**Your objective:**
Swap "Optionen" for "Options" in the entries from the line with "Task: Choose the word bless in item 2" up to and including the line with "Click the red". Write out only those lines again, with everything else left as it is.

>>>>>

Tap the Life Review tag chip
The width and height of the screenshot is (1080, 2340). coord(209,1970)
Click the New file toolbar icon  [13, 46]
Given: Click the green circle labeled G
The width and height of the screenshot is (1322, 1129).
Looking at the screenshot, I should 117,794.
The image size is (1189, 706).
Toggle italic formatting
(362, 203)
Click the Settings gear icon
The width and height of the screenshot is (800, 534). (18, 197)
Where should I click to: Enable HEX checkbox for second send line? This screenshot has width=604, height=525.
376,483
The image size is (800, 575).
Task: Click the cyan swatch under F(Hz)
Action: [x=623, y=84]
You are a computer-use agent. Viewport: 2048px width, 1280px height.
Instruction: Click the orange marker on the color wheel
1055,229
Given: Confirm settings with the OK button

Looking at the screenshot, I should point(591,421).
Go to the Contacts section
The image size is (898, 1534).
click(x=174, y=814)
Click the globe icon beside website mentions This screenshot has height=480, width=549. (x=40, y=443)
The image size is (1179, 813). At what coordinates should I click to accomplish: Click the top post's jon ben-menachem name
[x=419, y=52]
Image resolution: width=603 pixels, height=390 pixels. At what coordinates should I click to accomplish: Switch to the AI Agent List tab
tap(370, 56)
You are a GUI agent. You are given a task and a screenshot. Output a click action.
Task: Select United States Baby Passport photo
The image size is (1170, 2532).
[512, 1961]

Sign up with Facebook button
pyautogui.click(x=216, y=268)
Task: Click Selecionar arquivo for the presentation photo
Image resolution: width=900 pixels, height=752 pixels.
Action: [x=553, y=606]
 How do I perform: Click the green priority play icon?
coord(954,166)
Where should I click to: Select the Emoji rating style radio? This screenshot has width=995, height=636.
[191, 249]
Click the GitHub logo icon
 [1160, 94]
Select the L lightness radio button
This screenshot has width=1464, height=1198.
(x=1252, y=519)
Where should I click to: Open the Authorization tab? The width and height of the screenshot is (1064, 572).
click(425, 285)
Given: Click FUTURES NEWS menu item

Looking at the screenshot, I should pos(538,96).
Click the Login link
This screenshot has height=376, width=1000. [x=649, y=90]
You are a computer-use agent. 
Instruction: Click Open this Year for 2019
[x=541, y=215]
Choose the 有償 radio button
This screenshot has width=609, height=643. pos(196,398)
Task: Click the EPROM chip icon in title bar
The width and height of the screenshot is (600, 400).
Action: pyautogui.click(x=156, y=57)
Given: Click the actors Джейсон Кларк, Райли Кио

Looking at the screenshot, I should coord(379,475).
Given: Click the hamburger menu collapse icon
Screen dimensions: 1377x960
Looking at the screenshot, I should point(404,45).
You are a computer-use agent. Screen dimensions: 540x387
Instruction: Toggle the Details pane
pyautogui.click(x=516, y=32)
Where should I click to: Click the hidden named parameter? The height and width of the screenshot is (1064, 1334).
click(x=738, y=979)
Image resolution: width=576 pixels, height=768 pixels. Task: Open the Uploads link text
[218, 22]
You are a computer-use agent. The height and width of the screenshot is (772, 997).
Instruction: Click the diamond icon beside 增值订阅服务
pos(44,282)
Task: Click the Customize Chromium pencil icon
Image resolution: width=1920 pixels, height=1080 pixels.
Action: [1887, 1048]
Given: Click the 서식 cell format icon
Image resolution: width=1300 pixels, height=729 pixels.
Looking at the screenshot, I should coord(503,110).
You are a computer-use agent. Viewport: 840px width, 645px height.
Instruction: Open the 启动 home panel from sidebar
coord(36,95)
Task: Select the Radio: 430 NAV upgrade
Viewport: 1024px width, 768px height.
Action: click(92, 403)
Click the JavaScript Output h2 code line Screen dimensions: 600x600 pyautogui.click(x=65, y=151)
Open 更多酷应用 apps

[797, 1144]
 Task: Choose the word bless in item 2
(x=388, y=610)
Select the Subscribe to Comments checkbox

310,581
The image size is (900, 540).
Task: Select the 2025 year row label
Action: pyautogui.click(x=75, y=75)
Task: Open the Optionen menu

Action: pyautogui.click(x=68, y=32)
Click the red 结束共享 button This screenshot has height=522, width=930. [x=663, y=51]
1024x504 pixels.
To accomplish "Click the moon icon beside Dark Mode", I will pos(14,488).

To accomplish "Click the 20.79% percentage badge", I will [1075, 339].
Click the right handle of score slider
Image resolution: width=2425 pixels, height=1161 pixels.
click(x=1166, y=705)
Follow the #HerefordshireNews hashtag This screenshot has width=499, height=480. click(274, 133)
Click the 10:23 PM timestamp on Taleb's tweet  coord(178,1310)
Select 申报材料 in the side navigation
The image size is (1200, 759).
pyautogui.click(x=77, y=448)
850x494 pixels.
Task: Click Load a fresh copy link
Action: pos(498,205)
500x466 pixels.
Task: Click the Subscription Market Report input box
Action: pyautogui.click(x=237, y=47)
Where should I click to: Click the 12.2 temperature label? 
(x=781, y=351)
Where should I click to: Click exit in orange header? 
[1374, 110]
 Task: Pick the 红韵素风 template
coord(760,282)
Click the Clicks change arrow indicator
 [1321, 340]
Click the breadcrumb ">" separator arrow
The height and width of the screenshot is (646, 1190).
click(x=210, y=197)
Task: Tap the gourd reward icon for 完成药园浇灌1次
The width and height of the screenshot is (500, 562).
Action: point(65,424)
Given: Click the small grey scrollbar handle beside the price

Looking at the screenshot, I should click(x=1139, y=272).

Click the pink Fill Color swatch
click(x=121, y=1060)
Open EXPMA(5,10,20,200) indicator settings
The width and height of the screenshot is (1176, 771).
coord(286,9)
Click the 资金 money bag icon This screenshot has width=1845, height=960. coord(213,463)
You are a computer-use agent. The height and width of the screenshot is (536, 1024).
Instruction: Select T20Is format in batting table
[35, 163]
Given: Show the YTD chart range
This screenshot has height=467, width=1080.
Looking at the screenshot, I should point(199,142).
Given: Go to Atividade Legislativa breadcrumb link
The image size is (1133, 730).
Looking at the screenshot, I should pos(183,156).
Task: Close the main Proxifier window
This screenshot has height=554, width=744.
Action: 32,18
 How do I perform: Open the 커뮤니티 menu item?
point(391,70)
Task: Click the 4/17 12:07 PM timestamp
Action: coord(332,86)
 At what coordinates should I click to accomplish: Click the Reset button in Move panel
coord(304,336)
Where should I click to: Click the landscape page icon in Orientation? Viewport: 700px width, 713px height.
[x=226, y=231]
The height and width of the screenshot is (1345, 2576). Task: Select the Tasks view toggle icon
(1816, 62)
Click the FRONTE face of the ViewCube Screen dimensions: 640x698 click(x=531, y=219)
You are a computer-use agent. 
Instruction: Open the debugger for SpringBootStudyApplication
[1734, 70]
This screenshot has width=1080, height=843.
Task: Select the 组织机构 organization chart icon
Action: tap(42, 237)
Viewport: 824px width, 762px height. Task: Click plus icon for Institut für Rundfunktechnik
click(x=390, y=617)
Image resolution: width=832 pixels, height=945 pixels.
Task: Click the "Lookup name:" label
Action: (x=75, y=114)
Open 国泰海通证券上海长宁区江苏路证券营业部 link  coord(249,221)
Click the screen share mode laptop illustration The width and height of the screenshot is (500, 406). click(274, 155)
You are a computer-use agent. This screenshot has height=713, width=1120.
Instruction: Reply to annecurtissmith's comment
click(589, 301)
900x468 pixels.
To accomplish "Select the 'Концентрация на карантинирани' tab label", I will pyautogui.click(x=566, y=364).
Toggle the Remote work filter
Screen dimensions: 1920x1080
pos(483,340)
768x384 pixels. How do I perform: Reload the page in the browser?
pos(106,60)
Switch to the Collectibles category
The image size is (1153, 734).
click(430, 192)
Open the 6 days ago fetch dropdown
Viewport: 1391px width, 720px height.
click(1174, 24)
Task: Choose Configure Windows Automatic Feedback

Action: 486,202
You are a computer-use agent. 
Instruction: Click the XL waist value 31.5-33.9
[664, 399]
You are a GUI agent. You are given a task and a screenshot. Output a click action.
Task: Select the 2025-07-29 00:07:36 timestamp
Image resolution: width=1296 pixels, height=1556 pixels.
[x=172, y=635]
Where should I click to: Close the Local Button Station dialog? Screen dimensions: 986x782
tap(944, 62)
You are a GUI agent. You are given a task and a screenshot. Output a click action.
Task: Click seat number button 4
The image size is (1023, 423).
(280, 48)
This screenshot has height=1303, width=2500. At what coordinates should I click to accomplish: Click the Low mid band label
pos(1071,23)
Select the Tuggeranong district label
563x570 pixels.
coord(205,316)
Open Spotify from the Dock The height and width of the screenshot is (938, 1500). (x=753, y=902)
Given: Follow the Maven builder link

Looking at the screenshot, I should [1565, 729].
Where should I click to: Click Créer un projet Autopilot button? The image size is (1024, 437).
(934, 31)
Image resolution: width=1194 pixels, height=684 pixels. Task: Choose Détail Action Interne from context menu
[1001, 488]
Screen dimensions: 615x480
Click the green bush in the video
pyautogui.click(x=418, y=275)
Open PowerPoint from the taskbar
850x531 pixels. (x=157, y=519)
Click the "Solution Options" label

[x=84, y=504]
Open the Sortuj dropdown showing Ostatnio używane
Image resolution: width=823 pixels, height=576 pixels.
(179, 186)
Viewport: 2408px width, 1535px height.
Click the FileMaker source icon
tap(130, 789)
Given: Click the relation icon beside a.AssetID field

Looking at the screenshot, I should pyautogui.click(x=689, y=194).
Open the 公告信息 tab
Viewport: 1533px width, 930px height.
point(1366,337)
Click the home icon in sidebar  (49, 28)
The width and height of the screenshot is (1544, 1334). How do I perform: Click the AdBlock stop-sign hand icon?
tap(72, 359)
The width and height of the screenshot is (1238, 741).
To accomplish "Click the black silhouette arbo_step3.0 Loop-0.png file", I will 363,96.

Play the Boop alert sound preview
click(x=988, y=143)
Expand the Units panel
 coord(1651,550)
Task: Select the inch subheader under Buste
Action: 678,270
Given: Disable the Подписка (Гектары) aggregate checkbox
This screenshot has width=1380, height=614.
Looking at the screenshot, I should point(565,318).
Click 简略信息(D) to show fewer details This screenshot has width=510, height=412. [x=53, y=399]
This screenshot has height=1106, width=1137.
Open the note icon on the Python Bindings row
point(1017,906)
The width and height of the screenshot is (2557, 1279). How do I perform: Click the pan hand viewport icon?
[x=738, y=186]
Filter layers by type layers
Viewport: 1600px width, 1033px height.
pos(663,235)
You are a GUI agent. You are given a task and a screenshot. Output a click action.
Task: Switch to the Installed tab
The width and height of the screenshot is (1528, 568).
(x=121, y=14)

<<<<<

**Complete response:**
 Task: Choose the word bless in item 2
(x=388, y=610)
Select the Subscribe to Comments checkbox

310,581
The image size is (900, 540).
Task: Select the 2025 year row label
Action: pyautogui.click(x=75, y=75)
Task: Open the Options menu

Action: pyautogui.click(x=68, y=32)
Click the red 结束共享 button This screenshot has height=522, width=930. [x=663, y=51]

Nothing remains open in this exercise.